• ENUNCIADO A: Identifica y copia cada línea de los registros que contenga la palabra "will", distinguiendo entre mayúsculas y minúsculas.

==============================

Y creo que es un hecho cierto que la mayor parte de lo avanzado y conseguido se debió en buena medida al empuje de la parte del Gobierno de Unidas Podemos y a la presión de las fuerzas de la izquierda que espolearon y ayudaron al Gobierno. Es cierto que las diferencias e incluso los conflictos dentro de la coalición fueron importantes y, sobre todo, muy notorios y a veces escandalosos gracias a los esfuerzos por ventilarlos de un entramado mediático hostil, insidioso y al servicio de los “poderes fácticos” más reaccionarios. Pero no se desmoronó nunca la coalición, se aprobaron en tiempo y forma los cuatro presupuestos de la legislatura y los debates fueron esclarecedores y su dureza no desbordó nunca ni la esencial lealtad política ni el respeto mutúo en el fondo y en las formas.

Excelente noticia fue, por último, la amplia alianza de las izquierdas en SUMAR con un programa esencialmente socialdemócrata, no nos engañemos, pero que no cae en el nefasto “o todo-o-nada” y sí garantizaría continuar avanzando, para lo que hay un enorme espacio y un ilusionante recorrido y, sobre todo, evitaría el inevitable retroceso en calidad de vida y en derechos que inevitablemente nos caería encima si lograse gobernar el “Frente Ultra” de las dos derechas de este país.

==============================

• ENUNCIADO B: ¿Puedes continuar el fragmento sobre la coalición de izquierdas y SUMAR a partir de su última frase?

• MATERIAL PROPORCIONADO:
==============================

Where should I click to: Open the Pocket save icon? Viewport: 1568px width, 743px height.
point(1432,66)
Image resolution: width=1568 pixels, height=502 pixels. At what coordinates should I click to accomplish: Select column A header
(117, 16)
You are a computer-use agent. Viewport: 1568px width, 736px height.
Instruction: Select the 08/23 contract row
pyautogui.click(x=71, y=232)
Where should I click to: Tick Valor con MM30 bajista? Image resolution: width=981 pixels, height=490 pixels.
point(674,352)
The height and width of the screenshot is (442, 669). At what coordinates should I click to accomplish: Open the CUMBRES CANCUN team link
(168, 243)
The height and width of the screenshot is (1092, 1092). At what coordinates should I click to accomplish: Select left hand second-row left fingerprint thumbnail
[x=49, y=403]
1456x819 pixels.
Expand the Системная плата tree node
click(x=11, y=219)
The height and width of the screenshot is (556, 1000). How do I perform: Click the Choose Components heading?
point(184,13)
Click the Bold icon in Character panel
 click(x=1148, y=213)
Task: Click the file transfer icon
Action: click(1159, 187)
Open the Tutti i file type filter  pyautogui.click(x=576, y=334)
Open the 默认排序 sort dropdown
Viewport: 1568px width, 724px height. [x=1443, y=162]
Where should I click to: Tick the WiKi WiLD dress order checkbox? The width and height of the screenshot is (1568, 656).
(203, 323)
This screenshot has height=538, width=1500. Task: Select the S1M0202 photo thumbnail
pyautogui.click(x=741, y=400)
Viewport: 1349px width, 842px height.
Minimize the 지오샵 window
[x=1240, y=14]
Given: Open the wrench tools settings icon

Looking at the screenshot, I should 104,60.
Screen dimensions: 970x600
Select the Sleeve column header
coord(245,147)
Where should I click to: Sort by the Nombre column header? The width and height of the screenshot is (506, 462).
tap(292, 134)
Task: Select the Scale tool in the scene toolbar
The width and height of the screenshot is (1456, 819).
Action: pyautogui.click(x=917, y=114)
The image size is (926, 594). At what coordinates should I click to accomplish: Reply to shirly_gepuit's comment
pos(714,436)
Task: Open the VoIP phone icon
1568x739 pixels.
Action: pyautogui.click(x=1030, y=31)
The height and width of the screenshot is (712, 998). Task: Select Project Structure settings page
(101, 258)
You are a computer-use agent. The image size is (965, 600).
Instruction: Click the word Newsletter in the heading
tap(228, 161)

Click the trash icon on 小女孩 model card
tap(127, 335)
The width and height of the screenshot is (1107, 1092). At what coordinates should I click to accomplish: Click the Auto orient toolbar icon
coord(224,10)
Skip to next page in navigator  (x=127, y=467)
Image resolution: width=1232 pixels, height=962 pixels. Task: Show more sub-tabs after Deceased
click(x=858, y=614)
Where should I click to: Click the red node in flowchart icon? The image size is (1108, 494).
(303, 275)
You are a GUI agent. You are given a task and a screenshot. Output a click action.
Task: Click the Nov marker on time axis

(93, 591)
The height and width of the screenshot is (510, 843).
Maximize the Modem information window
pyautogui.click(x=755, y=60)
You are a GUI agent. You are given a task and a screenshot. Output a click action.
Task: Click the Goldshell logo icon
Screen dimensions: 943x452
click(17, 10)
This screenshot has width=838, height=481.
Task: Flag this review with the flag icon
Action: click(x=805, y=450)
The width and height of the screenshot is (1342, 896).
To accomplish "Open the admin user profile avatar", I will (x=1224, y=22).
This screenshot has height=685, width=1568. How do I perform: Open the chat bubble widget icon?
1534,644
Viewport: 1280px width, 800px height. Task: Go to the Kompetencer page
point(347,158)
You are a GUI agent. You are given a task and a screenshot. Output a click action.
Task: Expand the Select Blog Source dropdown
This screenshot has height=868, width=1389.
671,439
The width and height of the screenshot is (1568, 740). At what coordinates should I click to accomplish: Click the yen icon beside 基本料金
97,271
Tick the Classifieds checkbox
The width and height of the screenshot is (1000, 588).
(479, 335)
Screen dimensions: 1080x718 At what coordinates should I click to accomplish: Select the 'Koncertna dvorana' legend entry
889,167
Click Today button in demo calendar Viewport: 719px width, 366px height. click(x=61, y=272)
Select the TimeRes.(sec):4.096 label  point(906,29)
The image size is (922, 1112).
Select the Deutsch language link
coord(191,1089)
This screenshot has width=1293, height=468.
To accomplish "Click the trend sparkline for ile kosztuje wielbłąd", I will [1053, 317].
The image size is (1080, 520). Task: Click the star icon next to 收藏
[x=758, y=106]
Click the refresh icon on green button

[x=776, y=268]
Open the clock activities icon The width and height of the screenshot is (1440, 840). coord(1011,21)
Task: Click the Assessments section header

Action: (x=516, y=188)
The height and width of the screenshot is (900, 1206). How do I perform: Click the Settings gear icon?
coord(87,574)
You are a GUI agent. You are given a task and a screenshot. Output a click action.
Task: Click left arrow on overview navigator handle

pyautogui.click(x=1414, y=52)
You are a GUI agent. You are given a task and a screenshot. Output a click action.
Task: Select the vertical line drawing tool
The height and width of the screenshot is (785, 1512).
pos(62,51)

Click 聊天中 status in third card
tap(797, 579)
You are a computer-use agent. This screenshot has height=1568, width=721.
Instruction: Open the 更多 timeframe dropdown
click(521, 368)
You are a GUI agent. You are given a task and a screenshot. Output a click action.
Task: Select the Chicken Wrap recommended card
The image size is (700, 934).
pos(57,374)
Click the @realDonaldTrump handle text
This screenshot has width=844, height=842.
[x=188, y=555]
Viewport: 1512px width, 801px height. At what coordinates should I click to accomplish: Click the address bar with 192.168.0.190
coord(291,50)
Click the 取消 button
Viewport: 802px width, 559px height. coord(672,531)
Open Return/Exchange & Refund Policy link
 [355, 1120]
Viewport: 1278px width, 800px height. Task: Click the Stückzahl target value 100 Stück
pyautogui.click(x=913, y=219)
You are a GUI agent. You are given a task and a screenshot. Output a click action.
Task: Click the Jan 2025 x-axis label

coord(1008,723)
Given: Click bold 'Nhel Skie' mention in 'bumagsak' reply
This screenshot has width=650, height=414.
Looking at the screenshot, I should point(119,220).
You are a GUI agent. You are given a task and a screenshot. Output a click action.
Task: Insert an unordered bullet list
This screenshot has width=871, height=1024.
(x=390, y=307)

==============================

• RESPUESTA A:
To accomplish "Open the admin user profile avatar", I will (x=1224, y=22).
To accomplish "Click the trend sparkline for ile kosztuje wielbłąd", I will [1053, 317].

• RESPUESTA B:
Es por todo esto por lo que decidí votar, y votar a SUMAR. También decidí dar mis explicaciones, aunque sea largo, porque no basta el voto si no que es necesario y perentorio promoverlo, explicarlo razonablemente y pedirlo clara y honestamente. Porque el “todo o nada nos lleva a la nada” porque “si no se avanza, se retrocede siempre” y porque, votar a SUMAR, es ahora el voto más útil para seguir avanzando y, en el peor de los casos, para ralentizar al máximo los intentos de retroceso y volver cuanto antes a la senda del avance y del progreso. Porque si algo no tienen las derechas es la capacidad técnica y política de abordar siquiera los problemas más cardinales y decisivos…; de que puedan darles salida o resolverlos, ni hablamos.

Así lo veo.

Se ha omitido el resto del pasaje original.